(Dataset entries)
· · · · ·

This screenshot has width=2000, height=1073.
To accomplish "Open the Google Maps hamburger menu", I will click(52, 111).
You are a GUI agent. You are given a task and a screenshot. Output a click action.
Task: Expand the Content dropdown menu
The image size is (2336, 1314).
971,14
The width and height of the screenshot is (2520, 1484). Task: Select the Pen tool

· · · · ·

AIM OF THE TASK. The lines from the one containing "The image size is (2336, 1314)." through the last line of the records are to be transcribed exactly, with nothing else added.

REPLY.
The image size is (2336, 1314).
971,14
The width and height of the screenshot is (2520, 1484). Task: Select the Pen tool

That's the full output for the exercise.